Bug ID: JDK-8287087 C2: perform SLP reduction analysis on-demand

Type: Enhancement
Component: hotspot
Sub-Component: compiler
Affected Version: 19

Priority: P4
Status: Resolved
Resolution: Fixed

Submitted: 2022-05-20
Updated: 2023-10-04
Resolved: 2023-04-27

JDK 21
21 b21Fixed

Currently, SLP reduction vectorization follows a two-step approach:

(1) identify and mark reduction nodes and their corresponding loops early (to inform the unrolling policy),
(2) reuse later this information (which nodes are marked as reductions) to guide SLP vectorization.

By performing (1) before loop unrolling, this approach can identify reductions in a simple and efficient manner. However, it has a serious drawback that makes it hard to maintain: many different high-level loop transformations and low-level Ideal transformations can invalidate the node and loop reduction marks (flags) within the loop optimization iterations between steps (1) and (2) above, leading in the worst case to SLP miscompilations based on inconsistent reduction information. JDK-8261147 and JDK-8279622 are actual miscompilations caused by this design problem.

A potential solution is to run step (1) on-demand: first to inform the unrolling policy, and then again to guide SLP vectorization. This would avoid this source of bugs by construction, because there would not be analysis information "on the side" that could be potentially invalidated. If a node found to be a reduction before unrolling stops being a reduction due to some loop or Ideal transformation, it will simply not be identified and treated as a reduction by SLP vectorization.

The solution suggested in this RFE requires generalizing reduction analysis to also identify reductions on unrolled loops. For example, the analysis should be able to detect that node (166 AddI) in reduction-before-unrolling.pdf (attached) is a reduction, and also that nodes {(166 AddI, 504 AddI, 579 AddI, 591 AddI)} form a reduction chain in the corresponding unrolled loop reduction-unrolled-x4.pdf. While detecting reduction chains in unrolled loops is necessarily more costly, the cost is never worse than ("number of phi nodes in the loop" x LoopMaxUnroll), under the assumption that all nodes in an unrolled reduction chain are connected via the same input number. This assumption is key to avoid a combinatorial explosion, and seems to hold in practice, since reduction chains are formed by cloning the same reduction node a number of times.
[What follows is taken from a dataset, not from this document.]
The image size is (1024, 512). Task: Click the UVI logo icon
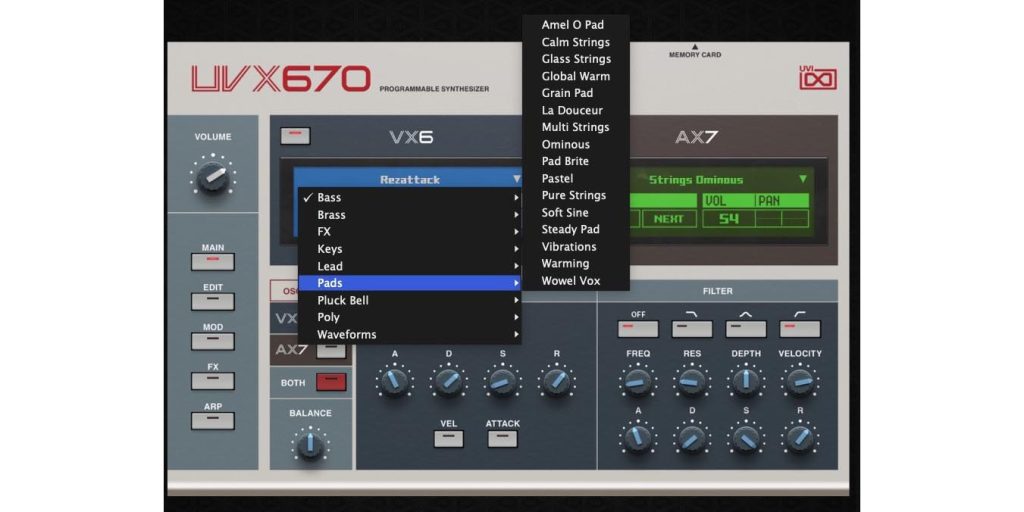coord(817,78)
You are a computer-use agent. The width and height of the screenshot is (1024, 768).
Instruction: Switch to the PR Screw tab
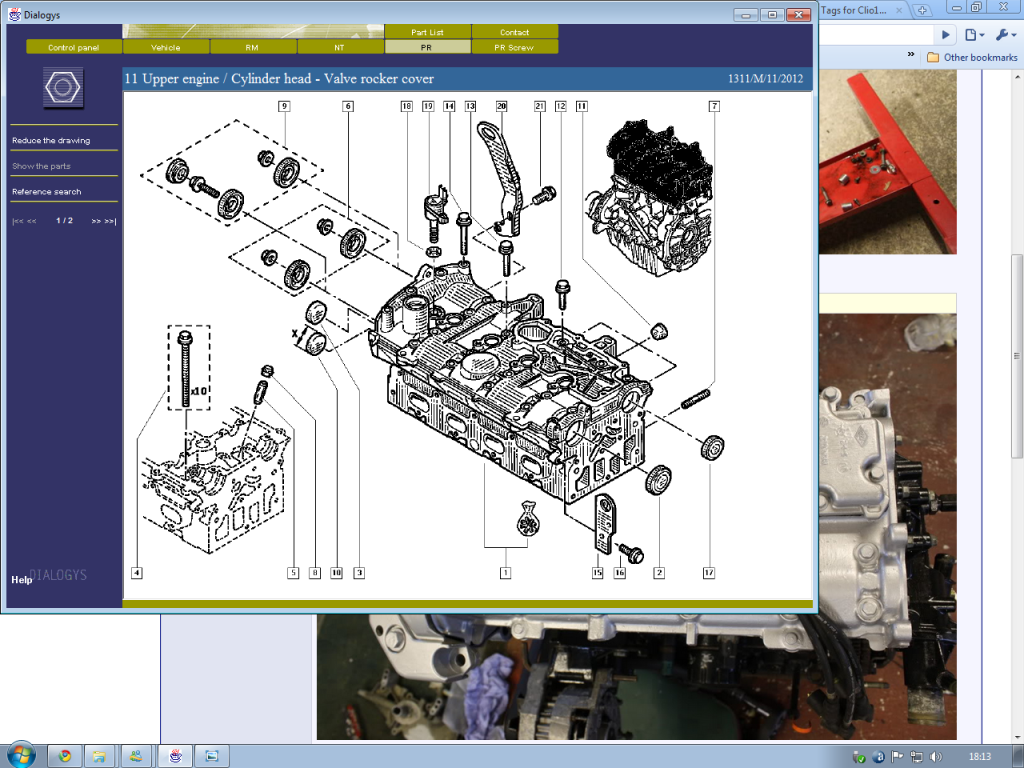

A prototype of this alternative design is available at https://github.com/robcasloz/jdk/tree/JDK-8287087.

Work left to do:

- Evaluate the overhead of doing general reduction analysis on unrolled loops and its contribution to total C2 execution time (https://github.com/robcasloz/jdk/blob/2171ced27b6a99651b194ab51919c68ade5afb23/src/hotspot/share/opto/superword.cpp#L115).

- Evaluate the overhead of doing per-node general reduction analysis for x86-64 min/max floating-point intrinsic selection (https://github.com/robcasloz/jdk/blob/2171ced27b6a99651b194ab51919c68ade5afb23/src/hotspot/share/opto/node.cpp#L3236).

- Test that the same reduction loops are vectorized as before. As part of this effort, IR test framework checks could be added to the reduction vectorization test cases for more robust regression testing. Some examples can be found in the prototype, e.g. https://github.com/robcasloz/jdk/blob/general-reduction-analysis/test/hotspot/jtreg/compiler/loopopts/superword/RedTest_int_x64.java. This would require additional support IR test framework for multi-target IR matching, see JDK-8280120.

- Test that the x86-64 min/max floating-point intrinsic selection works at least as well as (and possibly better than) the original implementation. The potential improvement over the original implementation comes from the fact that on-demand reduction analysis would be performed on *every* min/max floating-point node visited during instruction selection, not just on those visited in the context of SLP analysis.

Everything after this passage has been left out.